Fisker designs and builds luxury sedans with a plug-in hybrid electric drive train. Their one car in production, the award-winning Fisker Karma, has been in a production halt for months due to the bankruptcy process of A123 Systems. That company ran into serious problems beginning in late 2011 when A123's manufacturing defects were disclosed. Fisker had their own problems, including a freezing of the Department of Energy loans after repeated delays in getting the Fisker Karma in production. The frozen part of the DoE loans was to have covered finalizing the Fisker Atlantic and get it into production at a former GM plant in Delaware.

As a result reports have gone around the last couple months about Fisker's management seeking some kind of rescue.

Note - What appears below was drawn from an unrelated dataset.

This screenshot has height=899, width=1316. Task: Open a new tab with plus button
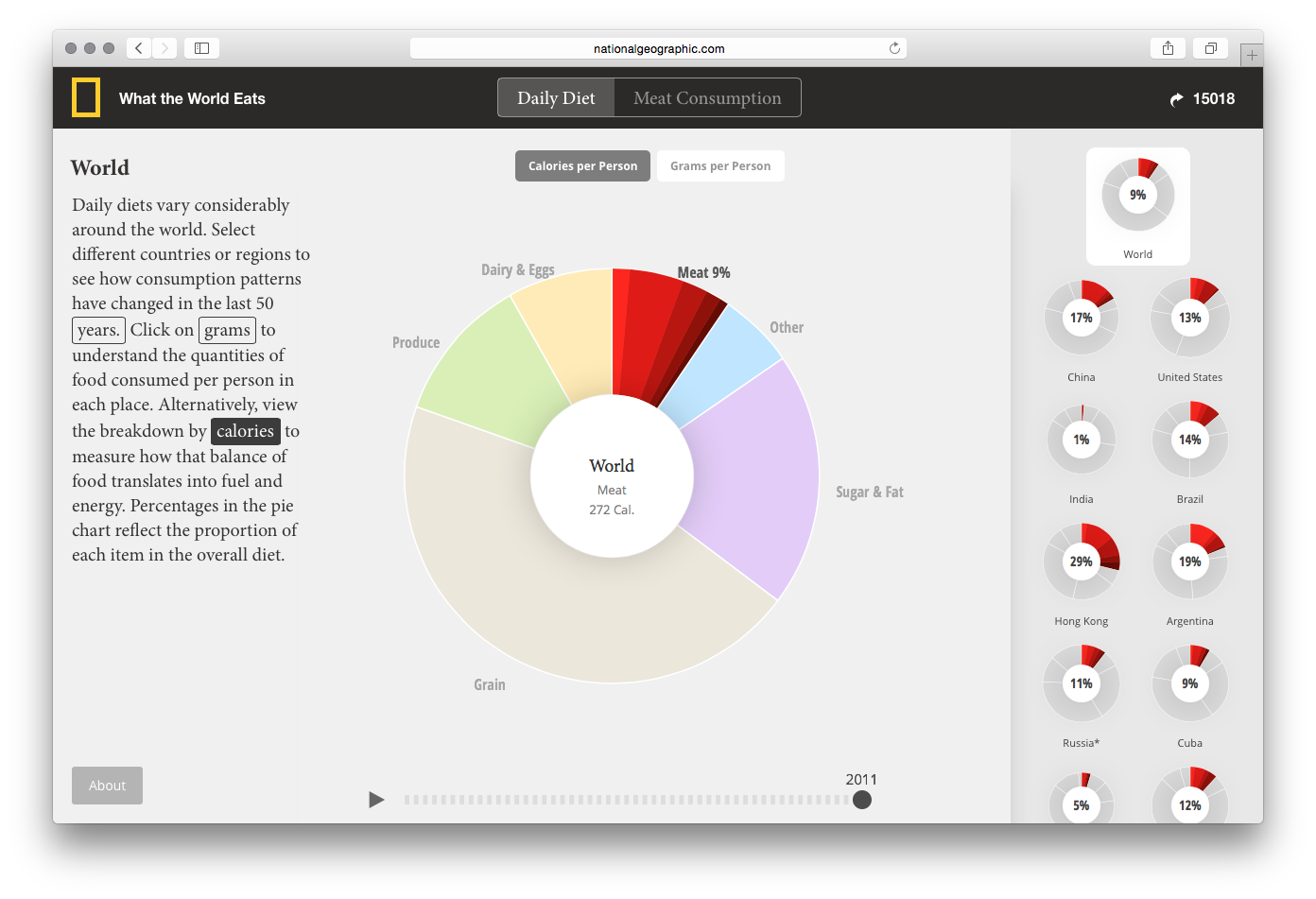(1251, 55)
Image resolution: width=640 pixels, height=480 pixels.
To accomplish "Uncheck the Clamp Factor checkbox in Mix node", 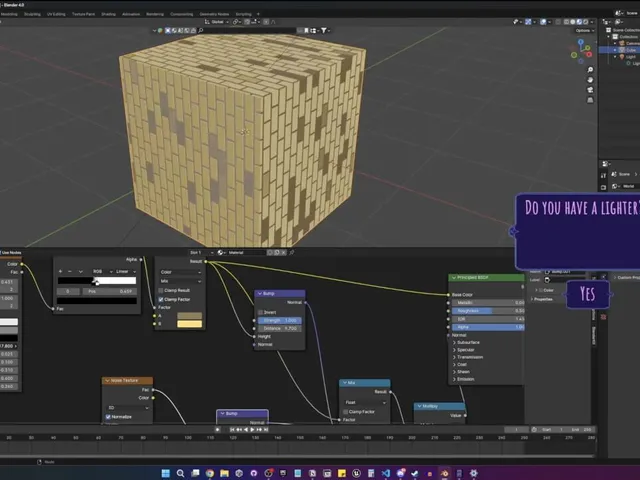I will [x=161, y=300].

Because the Fisker Karma production has been stalled, the company has been unable to sell cars, unable to bring in revenue, and it's plausibly likely that their financial status could be in trouble. Even though the company has raised over $1.2 billion in private investments.

Last Friday, Bloomberg News reported that Dongfeng Motor Corp. based in Wuhan, China, would gain 85 percent of Fisker under the terms of its bid. “The company has received detailed proposals from multiple parties in different continents, which are now being evaluated by the company and its advisers,” Roger Ormisher, a spokesman for Fisker, said in an e-mail. If Dongfeng wins the bid they may move Karma production to China.

On Monday however, Reuters reported that another Chinese automaker, Zhejiang Geely Holding Group, owner of Volvo, was the favored bidder. Reuters described Fisker's management as thinking Geely is more serious and passionate about Fisker and it's technology portfolio. Also, Geely's corporate structure will allow it to move more quickly than Dongfeng's multi-layered decision making structure.

Reportedly, while Fisker fielded bids from a wide range of countries, these two Chinese bids were the only firm offer. In both cases the offers are for a nearly complete buyout of Fisker Automotive. It's expected a part of the purchase will include commencement of repayment of the Dept. of Energy loans.

Any deal must involve a third player, Chinese autoparts maker Wanxiang Group. Wanxiang's American subsidiary bought A123 Systems in January, putting that company in the role of manufacturing the battery packs at the heart of Fiskers automobiles. In January, Crain's Chicago Business reported Wanxiang is looking to invest in Fisker Automotive but not to buy the company.